Renée Morel graduated in Broadcast Journalism in 1989, and spent a decade with CBC television in Montreal and Fredericton. Now she is based in Fredericton, as coordinating producer for Connections Productions of Moncton, which, with Barna Alper Productions of Toronto, produced the program.
The 1969 riot grabbed front pages all over North America and is still the subject of controversy. The crisis started when West Indian students accused a professor of racial bias. Dissatisfied with administrative attempts to resolve the problem, they and about 100 sympathizers occupied the upper floors of the Henry F. Hall Building.
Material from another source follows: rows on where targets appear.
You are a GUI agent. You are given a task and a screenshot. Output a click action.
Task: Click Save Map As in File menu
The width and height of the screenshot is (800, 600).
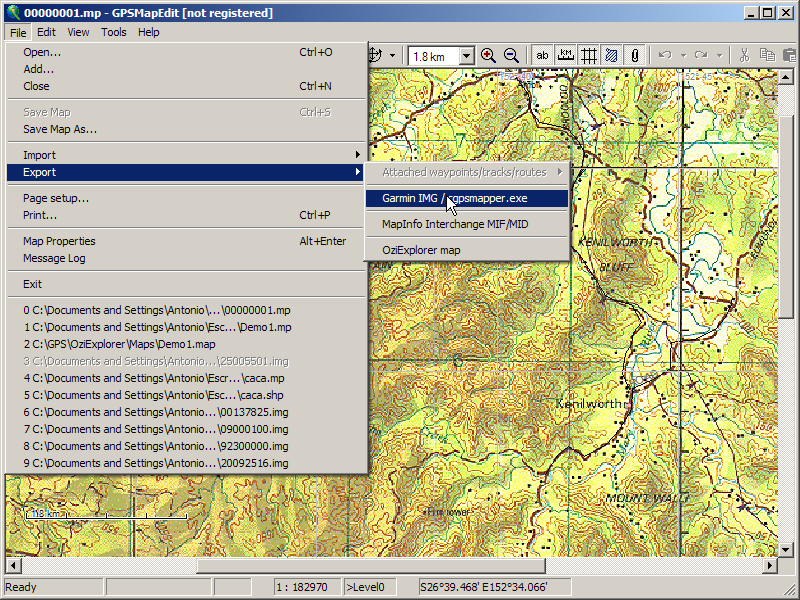[x=60, y=129]
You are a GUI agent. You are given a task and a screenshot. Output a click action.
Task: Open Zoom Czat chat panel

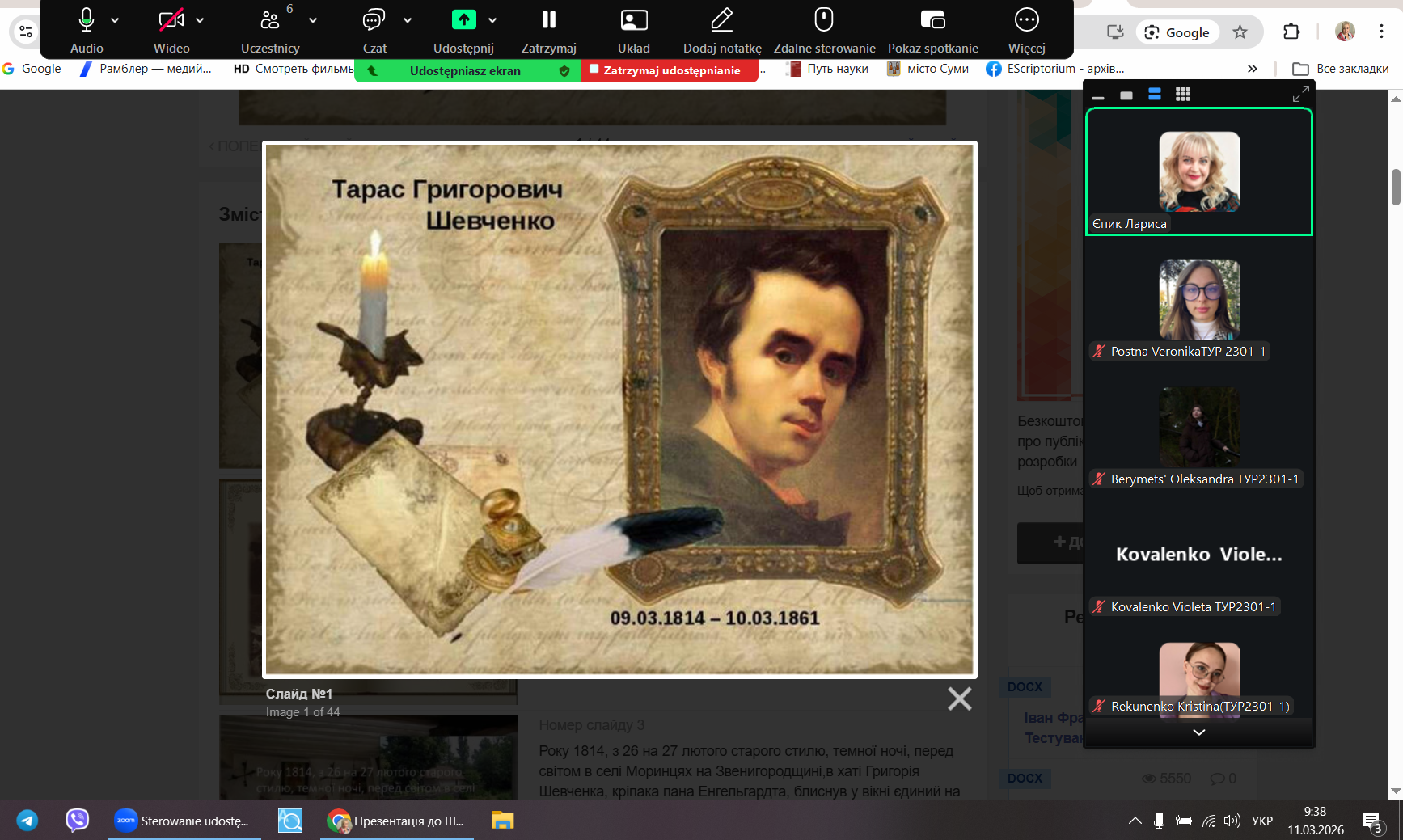click(374, 20)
The crisis came to a head on February 11, 1969. By the time it was over, $2.5 million worth of computer equipment and other property was destroyed, classes and research were disrupted, a rector had resigned and several protesters were charged, convicted or deported.
Canadians were stunned. Universities, shaken by their lack of preparedness, began to establish procedures and mechanisms, such as ombuds offices, to deal quickly and fairly with students' complaints.
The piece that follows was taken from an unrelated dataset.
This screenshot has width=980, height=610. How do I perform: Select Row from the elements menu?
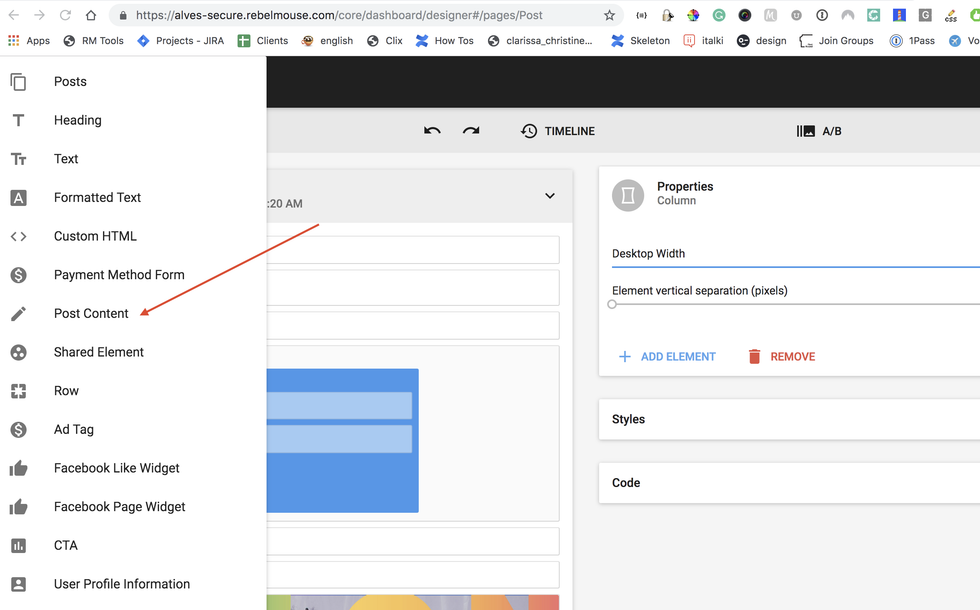(66, 391)
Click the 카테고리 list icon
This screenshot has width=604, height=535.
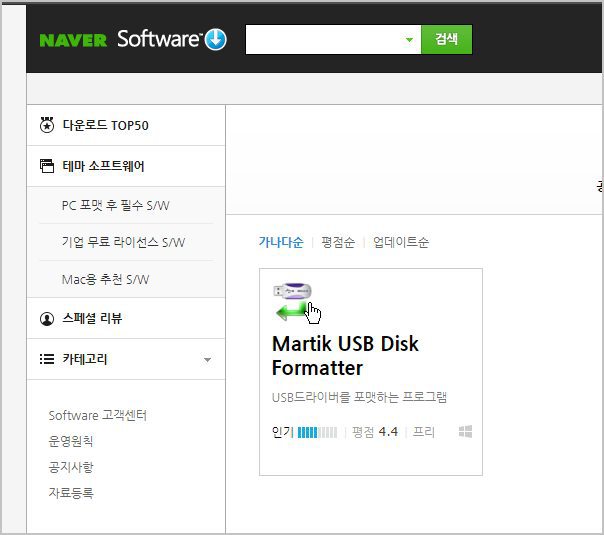coord(46,359)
The Sir George documentary is
one of a 13-part series called Turning Points of History. "The Turning
Points format is about telling a story from the point of view of the witnesses, the people who participated in the event," Morel explained by e-mail. "We do not editorialize or take sides; we present the event as it
The filmmakers interviewed more than 40 people during the research phase of their project, and used film taken by news media and participants.
They did eight on-camera interviews: Douglas Mossop and Rodney John, two of the six students who laid the original complaint, now successful professional people; John O'Brien, the administrator caught in the middle of the crisis; Noël Lyon, legal advisor to Professor Perry Anderson; Robert Hubsher, a student who was arrested; Professor Clarence Bayne, who was a member of the hearing committee, but resigned; Professor Malcolm Foster, who wrote a book about it; and Graham Martin, who was director of the Computer Centre at the time.
Last year Morel, who is from Edmonston, N.B., directed another film in the series, Witness to Persecution, which was about the Duplessis government's treatment of Jehovah's Witnesses in the 1940s and '50s. The film won the Chris Bronze Plaque at the 1998 Columbus International Film and Video Festival, taking second place in the religious documentary category.